[[ Available data open ]]

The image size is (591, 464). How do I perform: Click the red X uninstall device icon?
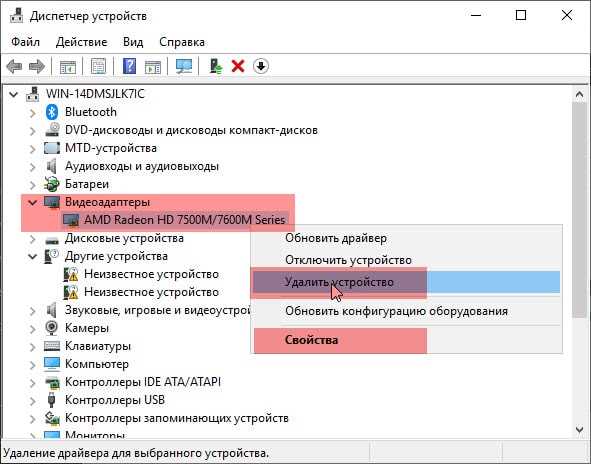click(238, 67)
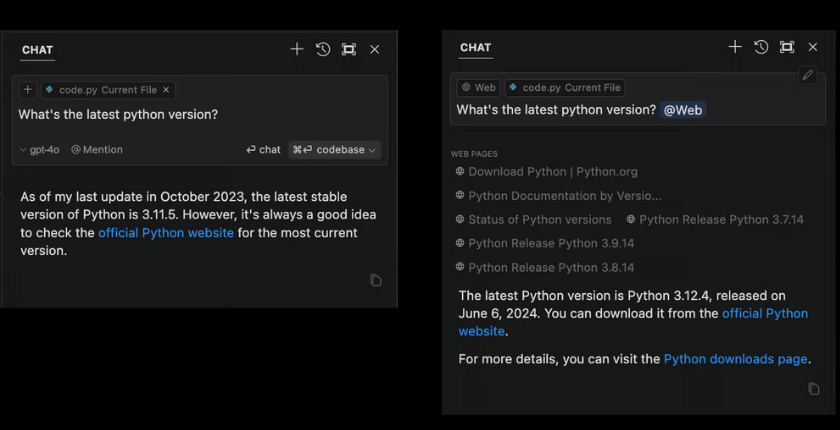Start a new chat in the left panel
Viewport: 840px width, 430px height.
[297, 49]
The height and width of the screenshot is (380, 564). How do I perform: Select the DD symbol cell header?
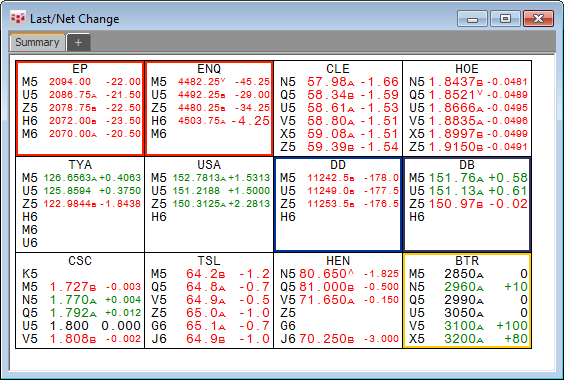coord(338,165)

[[ Available data closed ]]

### Problem to work on
Word for word, give again the lines from the line holding "The height and" through the last line of the material, both included; pictures are not part of the copy.

### Result
The height and width of the screenshot is (380, 564). How do I perform: Select the DD symbol cell header?
coord(338,165)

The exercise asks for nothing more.